First Strike only spares you return damage if your first hit destroys the enemy. Attack a Unit you can't kill in one blow and you'll hit first, fail to destroy it, and take the full counter-damage anyway. Always check that your AP meets or beats the target's HP before relying on the keyword.

Mistake #2: Treating First Strike as defense.

It works while attacking. Holding a First Strike Unit back to "win" defensive battles doesn't do what you'd hope — the keyword rewards aggression. Send these Units in to pick favorable fights, don't bench them as blockers expecting an edge.

Mistake #3: Resting a Support Unit you needed to block.

Support costs the Unit's rest, so a Unit you tap for Support can't block on your opponent's next turn. Don't pump an attack with a Unit you were counting on to defend — weigh the offensive boost against the defensive hole you're leaving.

Mistake #4: Using Support on a Unit that won't use the AP.

The +X AP lasts only the turn and only matters if the boosted Unit actually deals damage. Supporting a Unit that isn't attacking (or can't connect) throws the bonus away. Pump the attacker that's about to swing, on the turn it swings.

Mistake #5: Forgetting Support can stack for lethal.

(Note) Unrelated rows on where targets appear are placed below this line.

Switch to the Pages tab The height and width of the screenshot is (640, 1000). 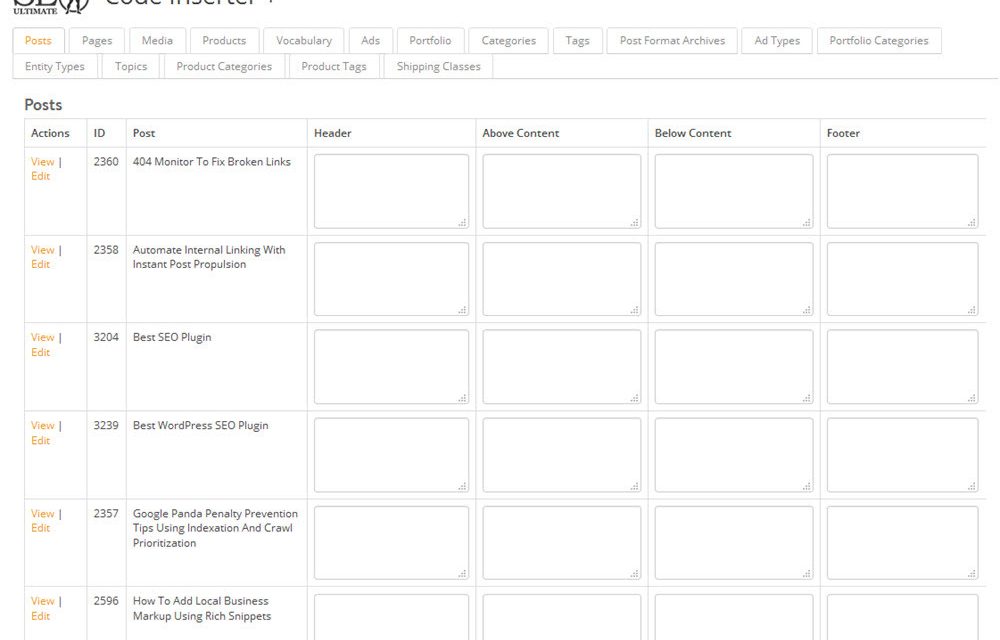pyautogui.click(x=97, y=41)
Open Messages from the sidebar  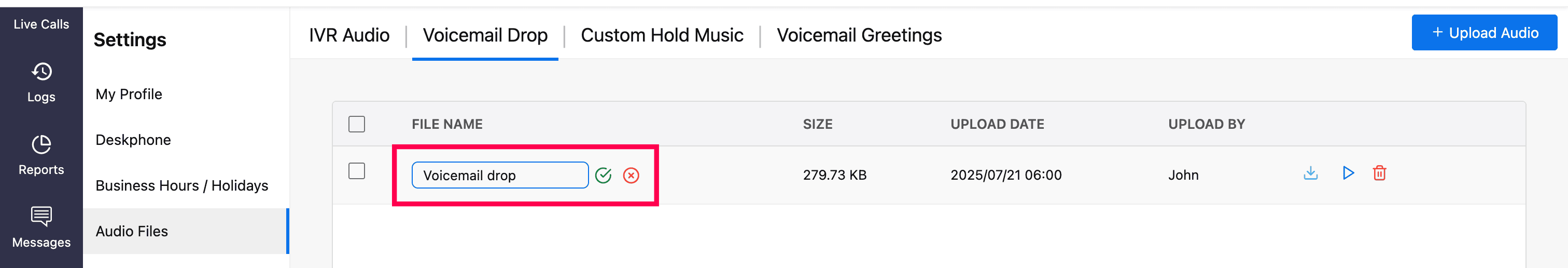pyautogui.click(x=41, y=228)
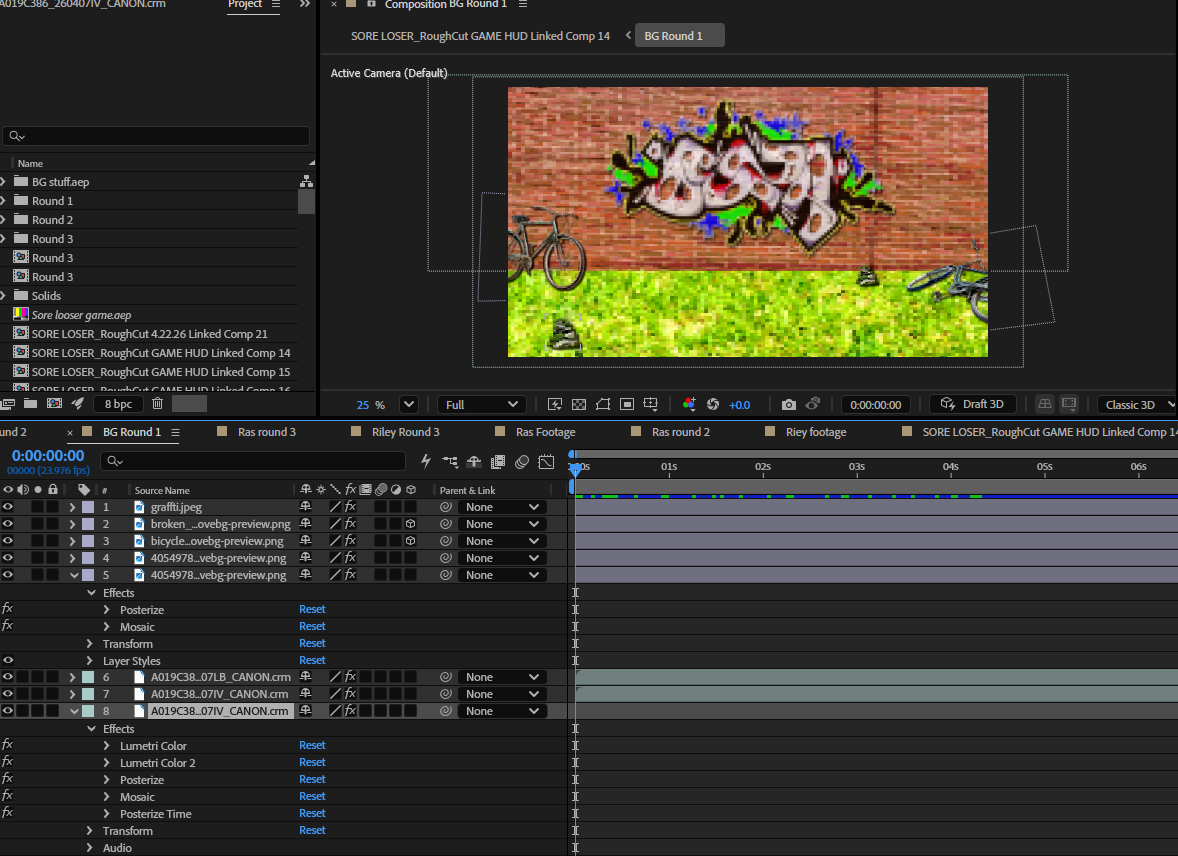
Task: Create a new composition from Project footer
Action: [x=54, y=404]
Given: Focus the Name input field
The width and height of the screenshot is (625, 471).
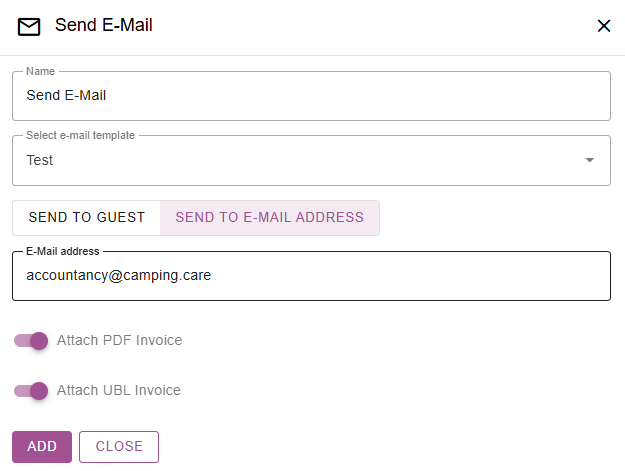Looking at the screenshot, I should pyautogui.click(x=311, y=96).
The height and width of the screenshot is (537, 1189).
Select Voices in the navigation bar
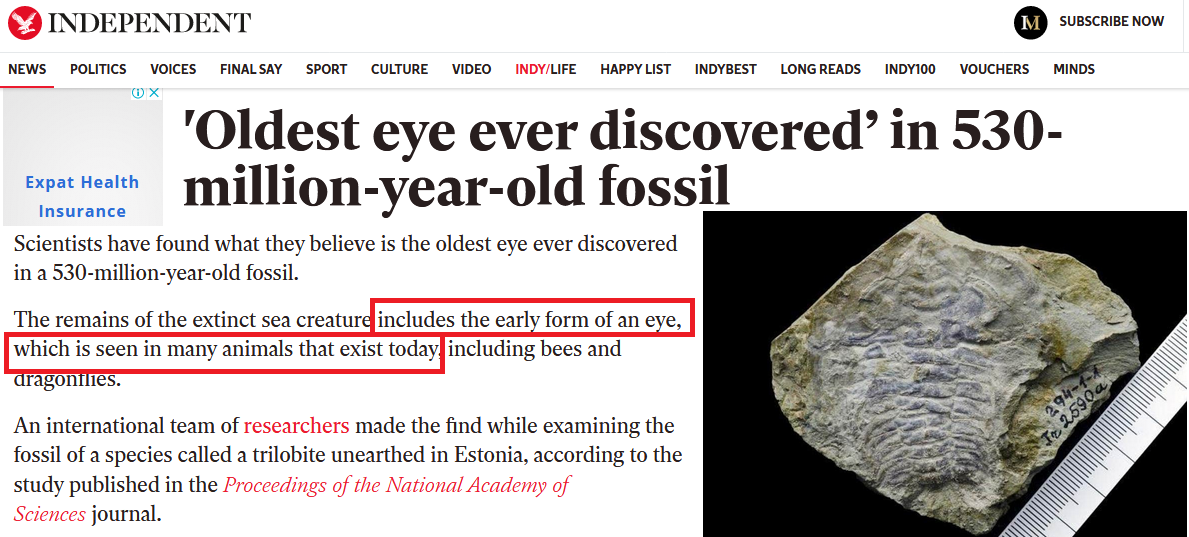(173, 69)
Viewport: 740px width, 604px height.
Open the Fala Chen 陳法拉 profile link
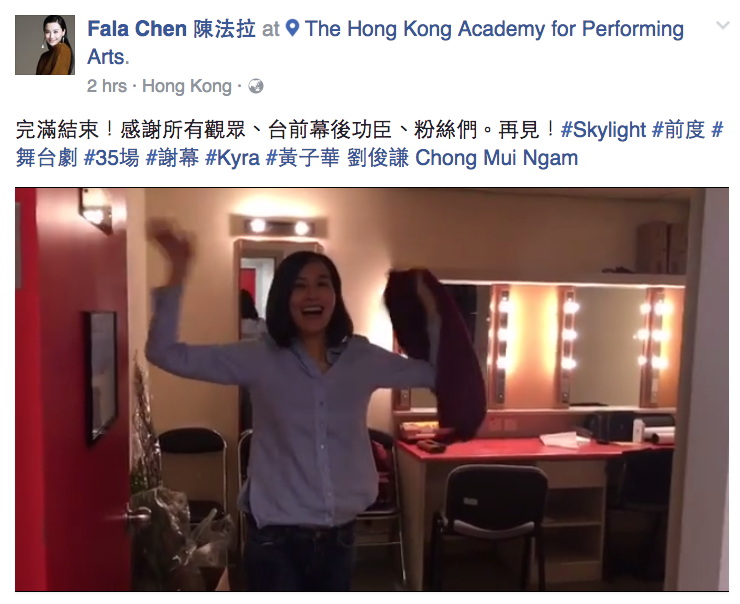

Players often use one Support and stop. If you have multiple ready Support Units, you can rest them all to pile their bonuses onto one attacker — frequently enough for a surprise lethal hit through shields. Count your total available AP before committing to an attack; the blowout turn is often there.

FAQ & Quick Reference

  • Does First Strike stop me taking any damage? Only if your first hit destroys the enemy. If the target survives your damage, it deals its full damage back to you as normal. First Strike sequences your damage first — it doesn't reduce incoming damage on its own.
  • Does First Strike work when I'm defending? It's described as working while the Unit is attacking, so its benefit is for the aggressor. Plan to use First Strike Units to initiate battles, not to sit back on defense.
  • What exactly does Support do? You rest the Unit with Support X, and one other friendly Unit gains +X AP for the turn. It's a cheap, repeatable attack-power boost — the cost is just resting the supporting Unit, which then can't attack or block that turn.
  • Can I use multiple Support Units on one attacker? Yes. Each Support is a separate activation, so resting several Support Units stacks their bonuses onto the same attacker — a strong way to set up a big or lethal swing.
  • Do these keywords stack on one Unit? First Strike doesn't — multiple copies on one Unit do nothing extra. Support is different: it's an activated ability from separate Units, so several Support Units can each contribute their bonus to one target.
  • First Strike: attacking Unit deals battle damage before the enemy.
  • The payoff: if your first hit destroys the target, you take no damage back.
  • The catch: if the target survives, it deals full damage back — First Strike isn't a shield.
  • Support X: rest this Unit → one other friendly Unit gets +X AP this turn.
  • Stack it: multiple Support Units can pile bonuses onto one attacker.
  • Neither saves a defender: both are tools for winning your attack step.

Win the Attack Step.

First Strike and Support are the two keywords that break combat's symmetry in your favor. First Strike lets your attacker hit before the enemy can answer — and when that hit is lethal, you win the battle for free. Support lets your board lend its attack power to the Unit that matters, turning idle Units into extra punch and setting up swings your opponent can't see coming. Master the timing — only attack with First Strike into something you can kill, and only Support a Unit that will use the AP — and you'll start winning the battles that decide Gundam games. Send in your attacker, stack the power, strike first.